▸ Exercise prompt
Could you return all of the entries below exactly, minus the pictures?

*** Data shown

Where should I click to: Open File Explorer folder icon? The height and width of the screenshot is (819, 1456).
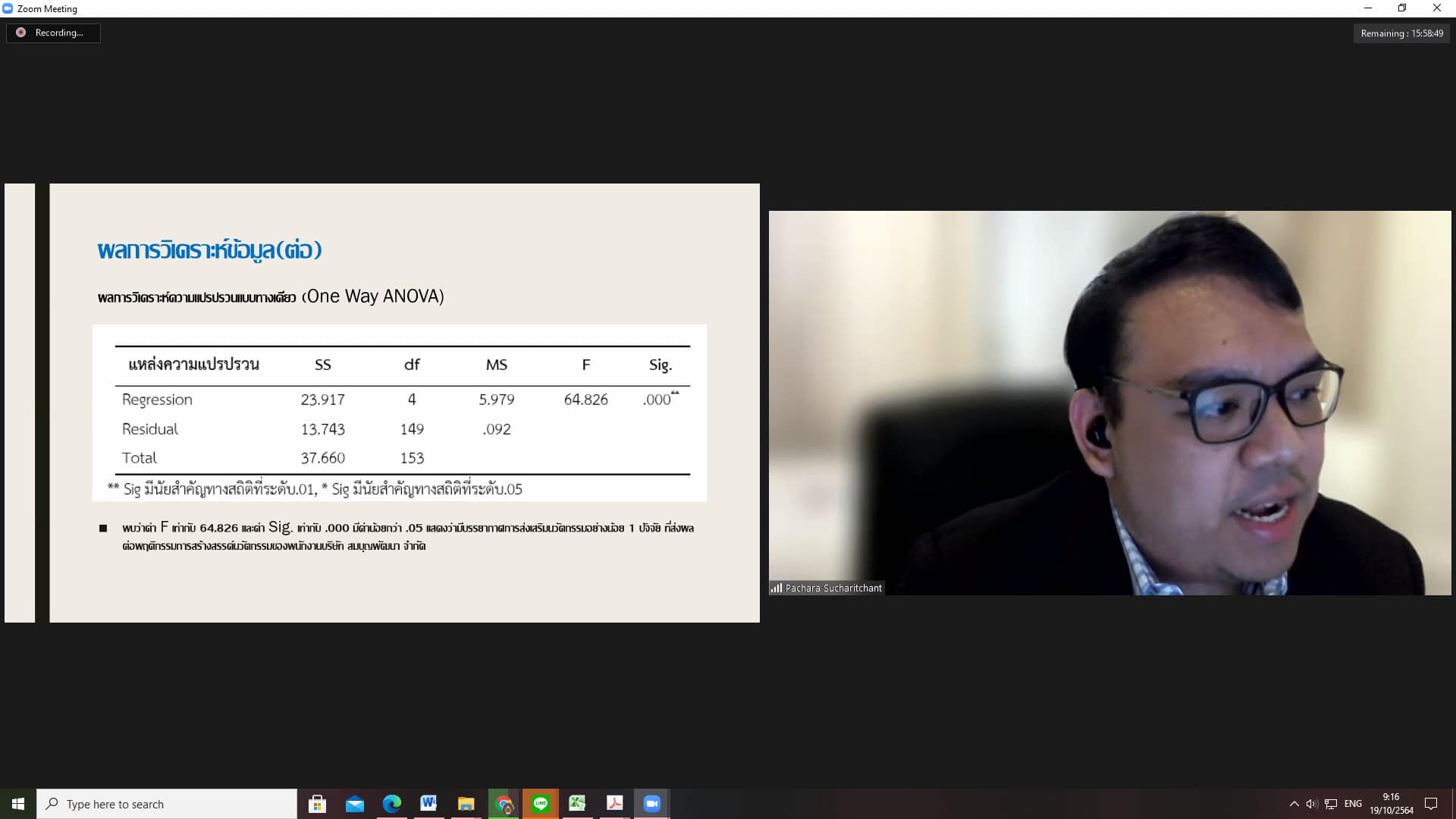(466, 804)
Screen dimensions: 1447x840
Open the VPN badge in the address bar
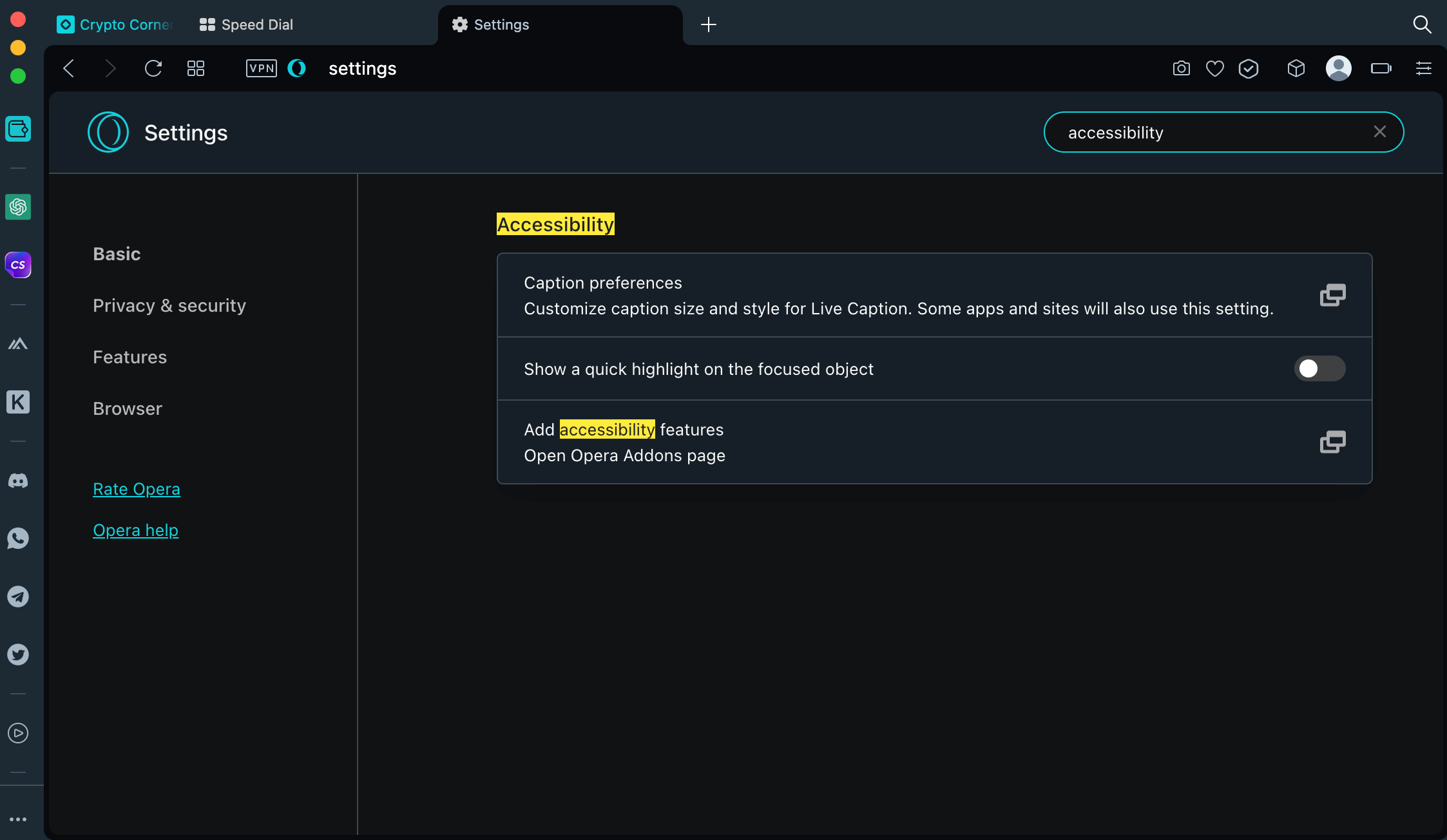(261, 68)
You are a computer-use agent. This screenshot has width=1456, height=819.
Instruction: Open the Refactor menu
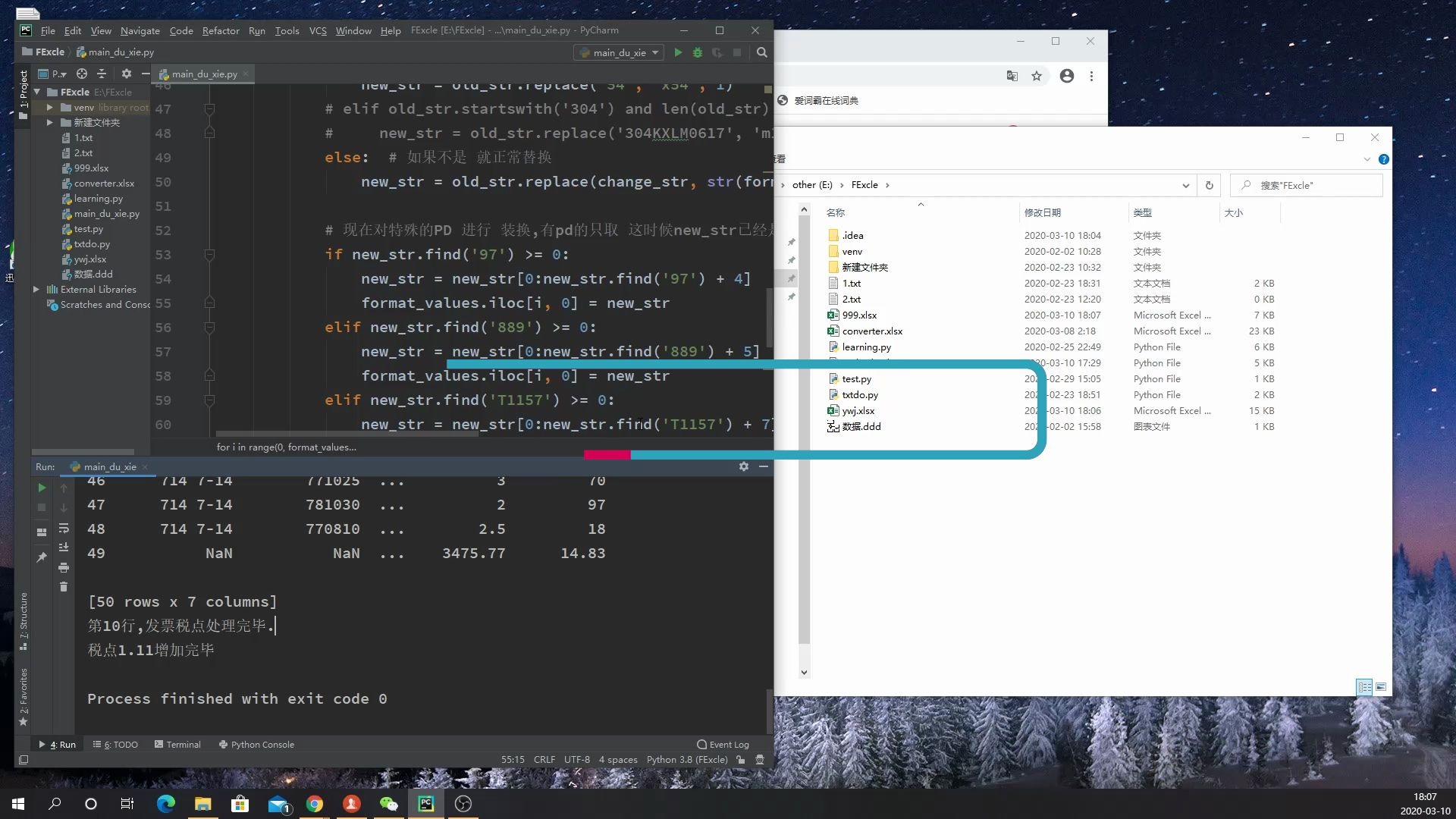221,31
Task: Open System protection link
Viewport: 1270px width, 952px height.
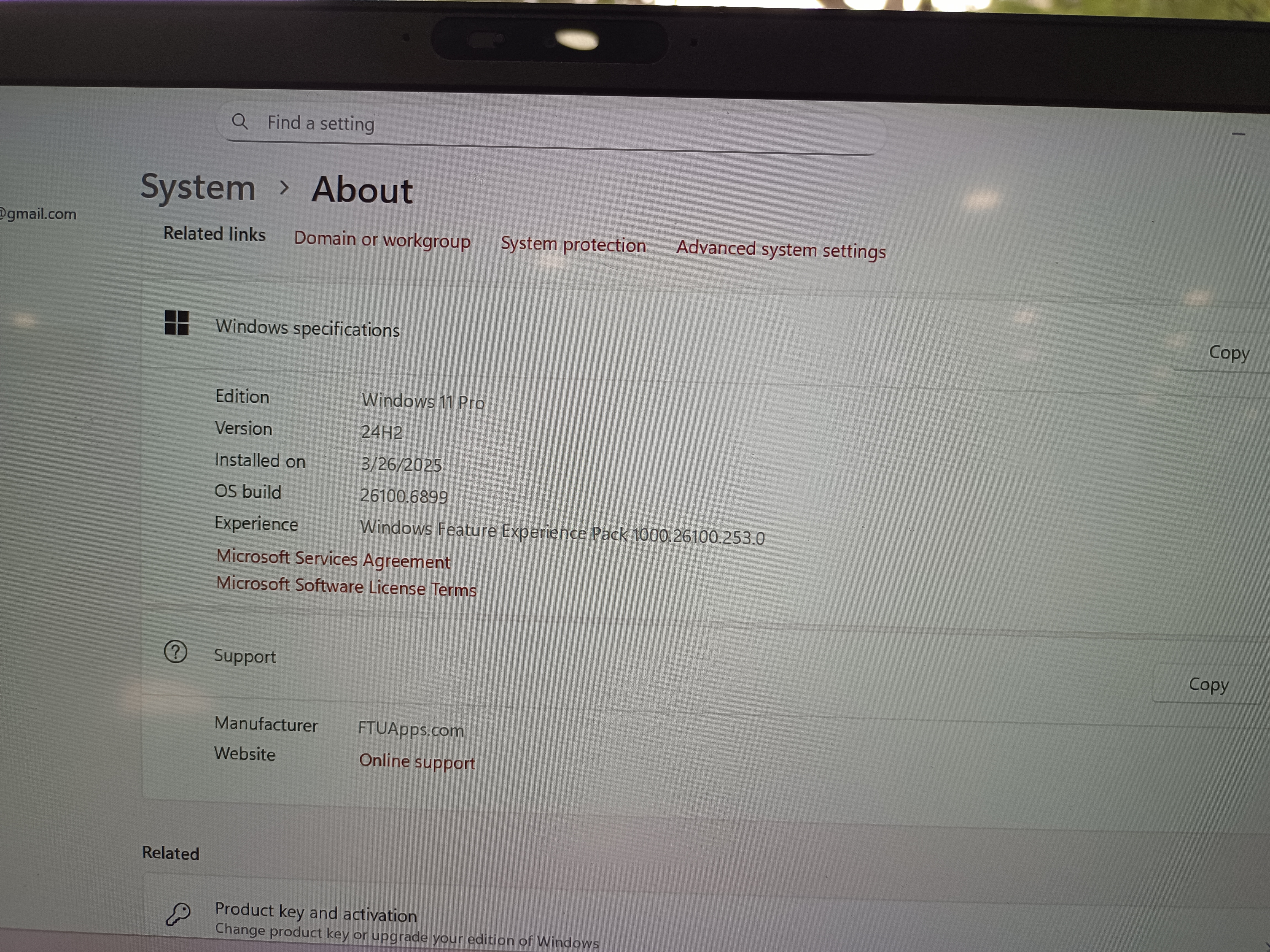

******

▸ Solution to this problem
Where should I click to: Open File Explorer folder icon? The height and width of the screenshot is (819, 1456).
(466, 804)
Screen dimensions: 1447x840
Open the VPN badge in the address bar
(261, 68)
You are a computer-use agent. This screenshot has width=1456, height=819.
Instruction: Open the Refactor menu
221,31
Task: Open System protection link
Viewport: 1270px width, 952px height.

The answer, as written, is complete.